The sum of the primes below 10 is 2 + 3 + 5 + 7 = 17.

Find the sum of all the primes below two million.

**Explanation:**

In mathematics, the **sieve of Eratosthenes** (Greek: κόσκινον Ἐρατοσθένους), one of a number of prime number sieves, is a simple, ancient algorithm for finding all prime numbers up to any given limit. It does so by iteratively marking as composite (i.e. not prime) the multiples of each prime, starting with the multiples of 2.^{[1]}

The multiples of a given prime are generated starting from that prime, as a sequence of numbers with the same difference, equal to that prime, between consecutive numbers.^{[1]} This is the sieve’s key distinction from using trial division to sequentially test each candidate number for divisibility by each prime.^{[2]}

The sieve of Eratosthenes is one of the most efficient ways to find all of the smaller primes (below 10 million or so).^{[3]} It is named after Eratosthenes of Cyrene, a Greek mathematician; although none of his works have survived, the sieve was described and attributed to Eratosthenes in the *Introduction to Arithmetic* by Nicomachus.^{[4]}

(above explanation taken from Wikipedia)

C++ solution:

*//solution is written in a flexible manner that you could compute sum of n prime numbers.*

#include <iostream>

using namespace std;

int find_prime (long *numArray, int maxNum)

{

long factor = 2; // we will make 2 as the starting point.

numArray[1] = 0; // rule out 1 from our logic to avoid incorrect results.

// loop condition will check, if we are in our maximum number limit.

//maxNum is the number till there we can find the prime numbers.

while ((factor * factor) < maxNum)

{

for (int i = 2; i < maxNum; i++) // we start our itration from number 2 not from 0 or 1 to get correct results.

{

if (numArray[i] != 0) //if a number on current array index is not zero, it is a prime or we havne’t yet checked it.

{

// we are putting zeros on all multiples of prime numbers, one by one.

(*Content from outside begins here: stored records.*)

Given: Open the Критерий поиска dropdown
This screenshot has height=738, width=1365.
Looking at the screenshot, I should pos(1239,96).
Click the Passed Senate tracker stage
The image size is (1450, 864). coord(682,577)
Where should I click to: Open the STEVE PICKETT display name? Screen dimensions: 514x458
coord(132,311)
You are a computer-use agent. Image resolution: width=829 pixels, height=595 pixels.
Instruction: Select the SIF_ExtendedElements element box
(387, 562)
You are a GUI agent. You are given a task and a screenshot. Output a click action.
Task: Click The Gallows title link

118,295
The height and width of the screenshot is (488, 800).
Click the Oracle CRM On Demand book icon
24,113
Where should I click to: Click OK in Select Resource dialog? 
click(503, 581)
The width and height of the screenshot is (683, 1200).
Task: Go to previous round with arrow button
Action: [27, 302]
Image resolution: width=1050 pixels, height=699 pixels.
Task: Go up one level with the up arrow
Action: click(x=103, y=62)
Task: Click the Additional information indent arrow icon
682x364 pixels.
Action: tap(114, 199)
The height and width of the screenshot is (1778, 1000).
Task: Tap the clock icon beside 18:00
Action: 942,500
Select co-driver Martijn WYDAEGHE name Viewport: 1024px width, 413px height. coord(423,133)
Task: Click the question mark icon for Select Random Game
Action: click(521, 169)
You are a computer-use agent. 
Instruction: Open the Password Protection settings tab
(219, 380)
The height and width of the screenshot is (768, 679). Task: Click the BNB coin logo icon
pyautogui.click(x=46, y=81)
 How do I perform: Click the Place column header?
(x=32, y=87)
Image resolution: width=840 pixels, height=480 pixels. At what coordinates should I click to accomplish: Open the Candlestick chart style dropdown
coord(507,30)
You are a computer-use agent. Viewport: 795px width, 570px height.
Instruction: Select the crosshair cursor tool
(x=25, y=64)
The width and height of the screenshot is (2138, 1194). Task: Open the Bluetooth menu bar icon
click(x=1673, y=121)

if (numArray[i] != factor && (numArray[i]% factor) == 0)

{

numArray[i] = 0;

}

}

}

++factor;

}// after the loop, array will have zeros on all non prime locations and prime numbers.

}

int main ()

{

int prime_count = 0;

int64_t sum = 0;

int maxNum = 0;

int i = 0;

cout << “enter max number for array: “; // you need to test some upper limit values.

cin >> maxNum;

long *myArray = new long [maxNum];

//we fill up the array till the number we want to find the smallest positive number that is evenly divisible.

for (int i = 0; i < maxNum; i++)

{

myArray[i]= i;

}

// we will get prime numbers till the maxNum by calling below funtions.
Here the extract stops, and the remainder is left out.